Learn to Grow: How Pursuing Learning Helps Leaders—and Their Companies—Get Ahead
In 2011, Herbert Hainer, the CEO of the Adidas Group, announced the company was going to try something new. It wasn’t a new line of shoes or testing out the latest in athletic technology. Hainer wanted to invest in his company’s employees by creating an in-house infrastructure for them to learn and continue to develop.
Adidas realized that any company hoping to keep up with the accelerating pace of change needs a workforce that’s constantly acquiring new skills and knowledge. But instead of building classrooms, the company came up with a new educational model, outfitted for the twenty-first century. The Adidas Group Learning Campus, as they called it, would offer a cornucopia of interactive online learning opportunities, available to the company’s 51,000 employees at any hour, day or night. Inspired by open informational initiatives like TED conferences and Coursera, the company recognized the correlation between education and growth.
“We believe we need to further and more drastically transform the company into a learning organization by creating a culture of life-long, self-driven learning in a collaborative environment,” wrote Christian Kuhna, who developed the idea for Adidas. In this environment, Kuhna continued, “all employees equally teach and learn, and acquire knowledge and skills in a variety of ways to best suit present and future generations—reflected in our motto: ‘You learn, we grow.’”
As busy as it is, the world is hungry to learn. In 2019, learning was the top-rated challenge for Global Human Capital Trends, and the latest research shows that the number one reason people take a job is the “opportunity to learn.” According to a recent Pew study, 63 percent of working adults engaged in some sort of training to improve their job skills in a single year.

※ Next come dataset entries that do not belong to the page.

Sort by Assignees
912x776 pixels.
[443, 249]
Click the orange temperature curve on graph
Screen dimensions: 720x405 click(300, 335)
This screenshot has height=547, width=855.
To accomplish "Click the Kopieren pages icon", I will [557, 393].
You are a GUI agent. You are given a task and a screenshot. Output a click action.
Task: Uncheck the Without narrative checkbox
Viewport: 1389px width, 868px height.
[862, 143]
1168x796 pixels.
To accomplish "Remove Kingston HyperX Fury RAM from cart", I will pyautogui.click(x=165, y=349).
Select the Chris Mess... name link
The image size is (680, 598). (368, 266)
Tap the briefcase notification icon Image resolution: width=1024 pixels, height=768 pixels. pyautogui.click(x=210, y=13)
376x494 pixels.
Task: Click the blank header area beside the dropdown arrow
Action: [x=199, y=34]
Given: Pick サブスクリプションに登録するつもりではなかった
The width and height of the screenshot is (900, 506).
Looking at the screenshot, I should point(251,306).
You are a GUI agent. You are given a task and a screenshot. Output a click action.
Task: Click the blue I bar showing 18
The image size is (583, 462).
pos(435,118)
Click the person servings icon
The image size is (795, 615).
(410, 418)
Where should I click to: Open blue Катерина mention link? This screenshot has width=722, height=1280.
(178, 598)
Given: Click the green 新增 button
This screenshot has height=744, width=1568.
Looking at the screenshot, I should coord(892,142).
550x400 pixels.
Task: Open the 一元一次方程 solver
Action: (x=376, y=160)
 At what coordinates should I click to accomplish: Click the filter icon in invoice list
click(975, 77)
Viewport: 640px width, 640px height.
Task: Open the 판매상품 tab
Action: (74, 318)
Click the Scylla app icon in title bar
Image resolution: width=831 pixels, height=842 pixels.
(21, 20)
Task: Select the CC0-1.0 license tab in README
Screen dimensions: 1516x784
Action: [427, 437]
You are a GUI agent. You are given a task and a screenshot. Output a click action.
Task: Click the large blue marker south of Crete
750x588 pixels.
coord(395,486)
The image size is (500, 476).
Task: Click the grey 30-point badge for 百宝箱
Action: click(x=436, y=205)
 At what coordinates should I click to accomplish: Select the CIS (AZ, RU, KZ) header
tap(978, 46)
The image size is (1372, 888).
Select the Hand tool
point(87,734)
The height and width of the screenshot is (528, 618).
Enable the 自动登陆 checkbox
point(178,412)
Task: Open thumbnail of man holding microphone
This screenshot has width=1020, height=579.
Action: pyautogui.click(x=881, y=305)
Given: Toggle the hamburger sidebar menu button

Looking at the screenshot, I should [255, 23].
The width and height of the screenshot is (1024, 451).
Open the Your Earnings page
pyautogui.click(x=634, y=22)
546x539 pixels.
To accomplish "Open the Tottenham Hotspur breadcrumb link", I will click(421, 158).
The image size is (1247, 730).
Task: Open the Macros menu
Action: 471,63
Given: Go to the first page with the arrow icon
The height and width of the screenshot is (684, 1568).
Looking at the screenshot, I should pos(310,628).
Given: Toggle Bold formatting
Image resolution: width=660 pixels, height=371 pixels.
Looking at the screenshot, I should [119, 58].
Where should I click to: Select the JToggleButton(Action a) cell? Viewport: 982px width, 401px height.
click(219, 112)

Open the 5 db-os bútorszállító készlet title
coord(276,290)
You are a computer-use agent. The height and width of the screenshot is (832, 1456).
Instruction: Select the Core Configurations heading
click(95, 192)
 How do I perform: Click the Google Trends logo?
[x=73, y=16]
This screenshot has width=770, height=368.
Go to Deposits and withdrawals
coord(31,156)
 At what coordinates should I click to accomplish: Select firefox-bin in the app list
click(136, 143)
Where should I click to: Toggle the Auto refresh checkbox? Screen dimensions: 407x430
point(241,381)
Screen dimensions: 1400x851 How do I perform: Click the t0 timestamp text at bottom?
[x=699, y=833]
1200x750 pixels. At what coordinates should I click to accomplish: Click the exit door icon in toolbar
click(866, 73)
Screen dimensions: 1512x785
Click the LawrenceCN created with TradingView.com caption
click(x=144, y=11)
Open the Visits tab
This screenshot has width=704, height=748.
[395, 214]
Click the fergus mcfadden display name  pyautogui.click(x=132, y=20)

And in no other area are companies more desperate to grow than in the realm of leadership. Sharp and nimble skills are vital for companies to survive in today’s quickly changing environment. Collectively, corporations are spending billions of dollars each year to keep their executives up to speed. Still, 50 percent of senior leaders say they need more.
What Kuhna and the Adidas Group recognized was that 80 percent of learning happens informally, yet as a company they were spending the majority of their learning budget on formal training courses.
This is changing.
Like the Adidas Group, the most successful companies are delivering these opportunities to employees online. McKinsey, Tata, and American Express have all committed to a robust educational program for their employees, joining more than 4,000 other corporations that have added in-house education to the perks of being an employee. One study found that among the highest performing companies, 73 percent are providing job development for their employees every six months.
You don’t need a formal program to encourage learning. Here are some simple steps to help yourself, your executives, and your employees expand their skills.
Develop a Personal Learning Cloud
One way to encourage education, engagement, and development is to assemble a collection of online learning platforms curated to fit your company’s needs. There are an array of inexpensive, flexible, highly customizable options, like Skillshare, LinkedIn Learning, and Degreed. The Harvard Business Review describes these Personal Learning Clouds as “the ‘petri dish’ that fosters the rapid growth of learning communities. And it’s vital to keeping managers engaged and growing on the job.”
Create a Company Library
If there are books or outside resources that you believe would be edifying for your staff, why not make them directly available? It’s not much trouble to create an office lending library – you just need a shelf and a signout sheet. Bonus points if you create a reading nook to reinforce the idea that learning is valued in your organization.
Model the Change You Want to See
You can exhort employees to learn and progress, help them assemble a career learning plan, and publicly acknowledge their successes along the way to meeting their training goals. You can also encourage learning by being an exemplar yourself. If they see that you are committed to expanding your own skills and investing time and energy into your own professional development, it will encourage them to do the same.
Foster Learning Through Collaboration
The best way to truly internalize knowledge is to teach it to someone else. Create a culture in which workers are encouraged to impart what they’ve learned to each other, and view the sharing of knowledge as a vital element of the collaborative process. Periodic meetings in which employees are encouraged to share knowledge can help. So can the right tools. The project management software Planview AdaptiveWork One, for example, makes collaborative learning easy. It allows teams to share discussions, emails, files, and links with each other, as well as with both internal and external stakeholders.
Promote Learning through Transparency
It should go without saying that employees are more motivated the more they understand why their tasks and projects are important to the company, and how they are contributing to your overall mission. Cross-training sessions can be edifying for employees, improving flexibility, their knowledge of who can help them answer their questions, and their ability to assist each other. Tools that encourage transparency can also facilitate on-the-fly knowledge and resource sharing. Planview AdaptiveWork One helps teams gain a big picture understanding of their project as a whole as they use the software to track progress, share insights, and align goals.